- Born: 19 July 1964 Sofia, Bulgaria
- Died: 6 April 2009 (aged 44) Sofia, Bulgaria
- Occupation: Actor
- Years active: 1987–2009

= Boris Chernev =

Bulgarian actor (1964–2009)

Boris Petrov Chernev (Борис Петров Чернев; 19 July 1964 – 6 April 2009) was a Bulgarian actor. He is best known for dubbing into Bulgarian roles in television series.

==Early life==
His father is the actor Petar Chernev (1934-1993).

==Career==

=== Acting ===
In 1990 Chernev graduated from VITIZ with a degree in acting for dramatic theatre in Nikolay Lutzkanov's class. He worked for the Pazardzhik theatre, and later he joined the "Studio 313" theatre. As a student he performed in radio plays of Bulgarian National Radio under the direction of Iliana Benovska.

===Voice acting===
Chernev started doing voice-overs for films, television series and commercials in 1990s, when he was invited to the Bulgarian National Television by dubbing director Maria Nikolova. He did voice-overs on films which were released in Bulgaria on VHS by Multi Video Center, IP Video and Videocom.

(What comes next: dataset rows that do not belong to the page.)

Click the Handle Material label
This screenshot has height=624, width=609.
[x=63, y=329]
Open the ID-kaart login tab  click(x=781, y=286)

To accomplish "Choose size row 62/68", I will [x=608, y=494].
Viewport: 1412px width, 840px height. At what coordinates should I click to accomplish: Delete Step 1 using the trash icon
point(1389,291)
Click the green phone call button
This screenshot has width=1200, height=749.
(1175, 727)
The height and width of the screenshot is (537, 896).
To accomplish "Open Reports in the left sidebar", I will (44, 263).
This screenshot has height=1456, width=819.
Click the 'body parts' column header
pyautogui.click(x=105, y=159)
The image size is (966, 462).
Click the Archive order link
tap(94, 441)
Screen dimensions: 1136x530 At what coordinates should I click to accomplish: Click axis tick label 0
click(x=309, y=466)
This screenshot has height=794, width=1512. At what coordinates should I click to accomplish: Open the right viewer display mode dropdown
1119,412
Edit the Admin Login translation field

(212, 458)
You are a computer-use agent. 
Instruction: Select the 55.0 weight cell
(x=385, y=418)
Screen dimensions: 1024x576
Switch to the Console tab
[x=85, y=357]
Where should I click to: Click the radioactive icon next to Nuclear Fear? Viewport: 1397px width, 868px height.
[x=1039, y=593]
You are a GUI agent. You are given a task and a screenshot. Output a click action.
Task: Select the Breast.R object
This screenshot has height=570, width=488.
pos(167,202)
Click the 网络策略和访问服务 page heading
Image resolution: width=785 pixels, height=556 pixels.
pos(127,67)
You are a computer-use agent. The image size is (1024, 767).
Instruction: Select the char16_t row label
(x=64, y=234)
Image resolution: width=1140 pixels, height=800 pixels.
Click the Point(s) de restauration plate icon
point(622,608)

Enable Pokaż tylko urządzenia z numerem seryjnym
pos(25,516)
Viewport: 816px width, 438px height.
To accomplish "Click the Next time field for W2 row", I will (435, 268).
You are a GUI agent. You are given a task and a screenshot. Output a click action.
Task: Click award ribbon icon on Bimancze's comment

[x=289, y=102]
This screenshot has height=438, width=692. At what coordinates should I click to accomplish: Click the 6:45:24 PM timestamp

On 25 June 2005 he was elected chairman of the Guild of the Actors, who work in dubbing.

During his voice-over career he often worked alongside Vasil Binev and Nikolay Nikolov, starred in dubbing studios like Nova Television and Diema. Some of his films, that he had completed, were released on television posthumously. These include 13 Going on 30 (2004), The Jackal (1997), Passionada (2002), and his last film was Billy Elliot (2000), released on Nova Television on April 19, 2009.

== Awards ==
In 2005, Chernev was nominated for the Icarus award in the category "Golden Voice" for his work on the TV series O Clone and Frasier.

In 2006, he was nominated for the Icarus award category "Golden Voice" for Nip/Tuck and Lost.

In 2007, he was nominated for the Icarus award category "Golden Voice" for Prison Break and Lost.

==Death==
Boris Chernev died suddenly of an illness on April 6, 2009.